======== EXERCISE INPUT ========

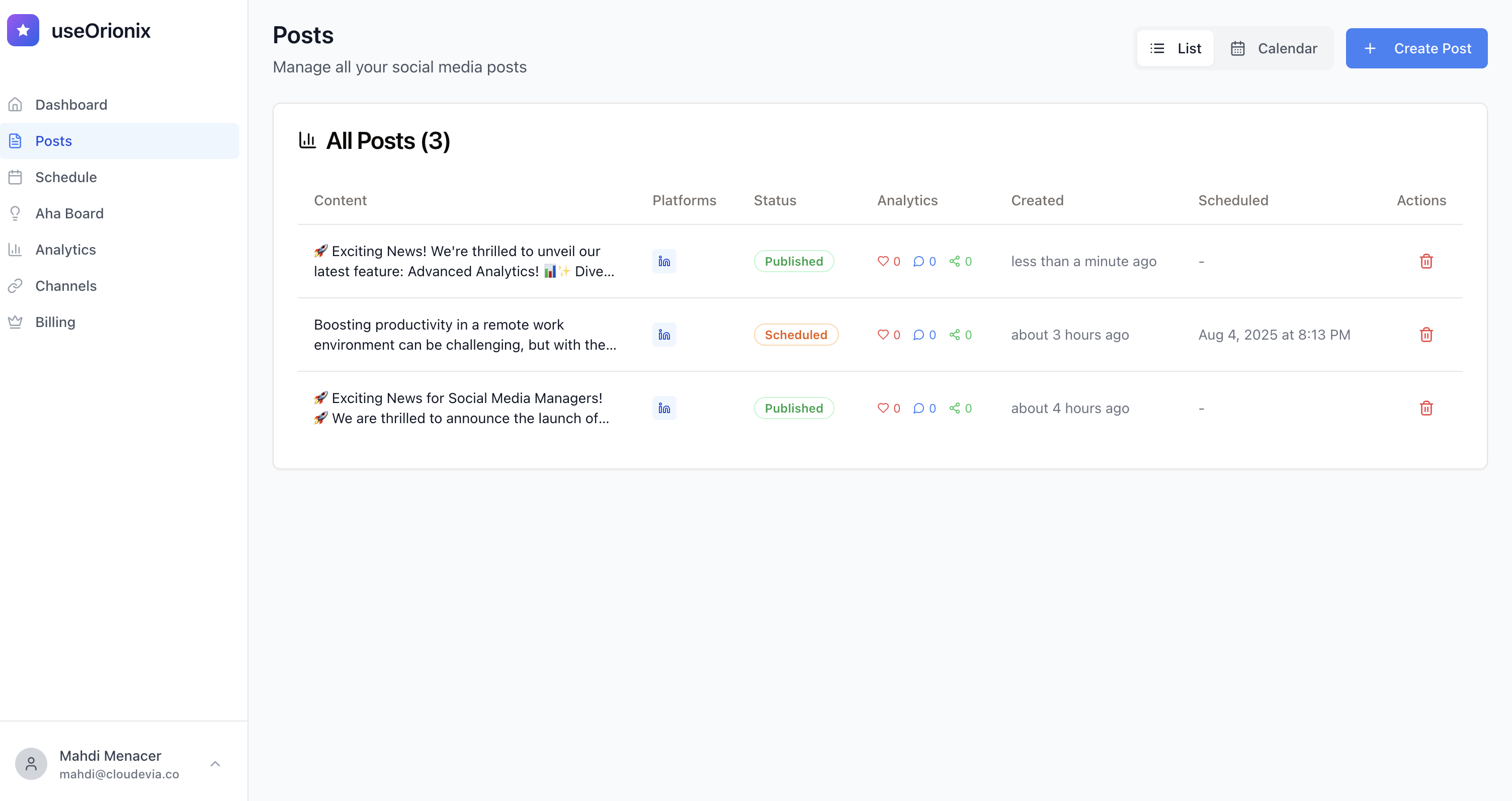The height and width of the screenshot is (801, 1512).
Task: Switch to List view
Action: (1175, 48)
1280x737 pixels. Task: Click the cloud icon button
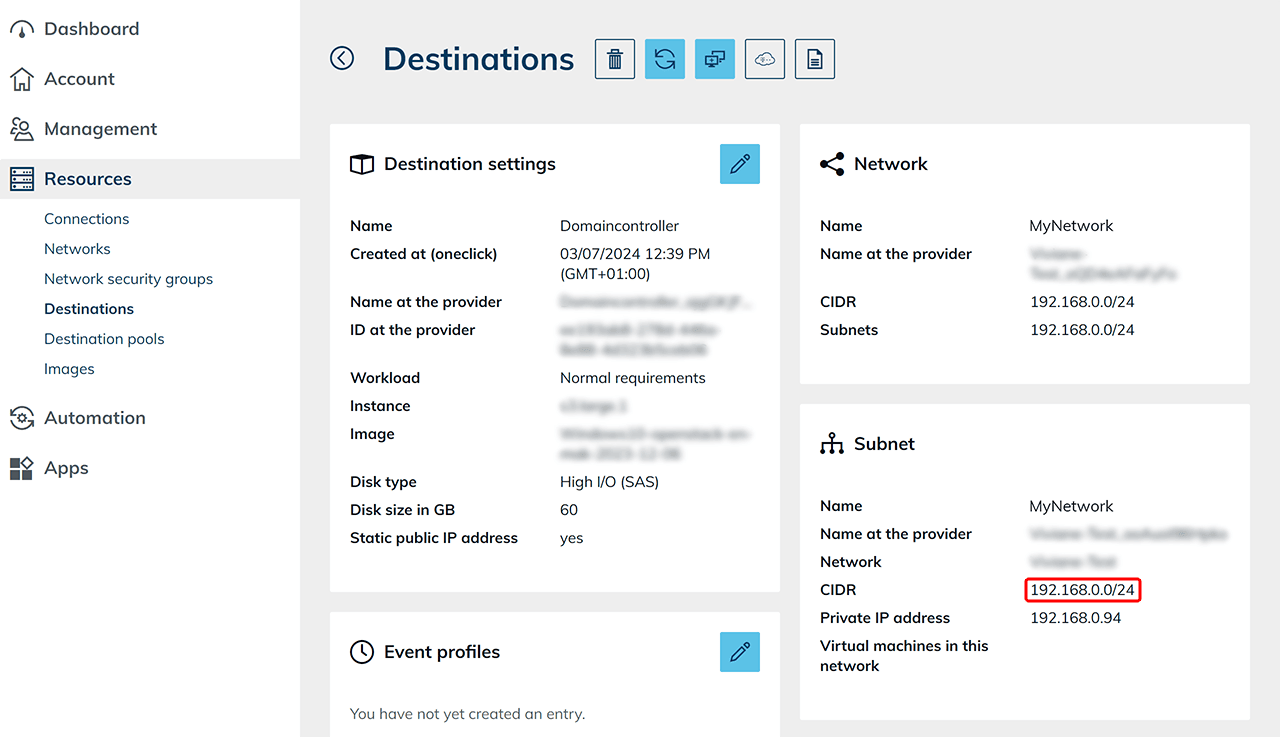click(765, 59)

========

GIVEN EXERCISE: Render the rows above as a numbered list, one line per item, without the pictures or any blank lines.

ANSWER:
1. The height and width of the screenshot is (801, 1512).
2. Task: Switch to List view
3. Action: (1175, 48)
4. 1280x737 pixels. Task: Click the cloud icon button
5. click(765, 59)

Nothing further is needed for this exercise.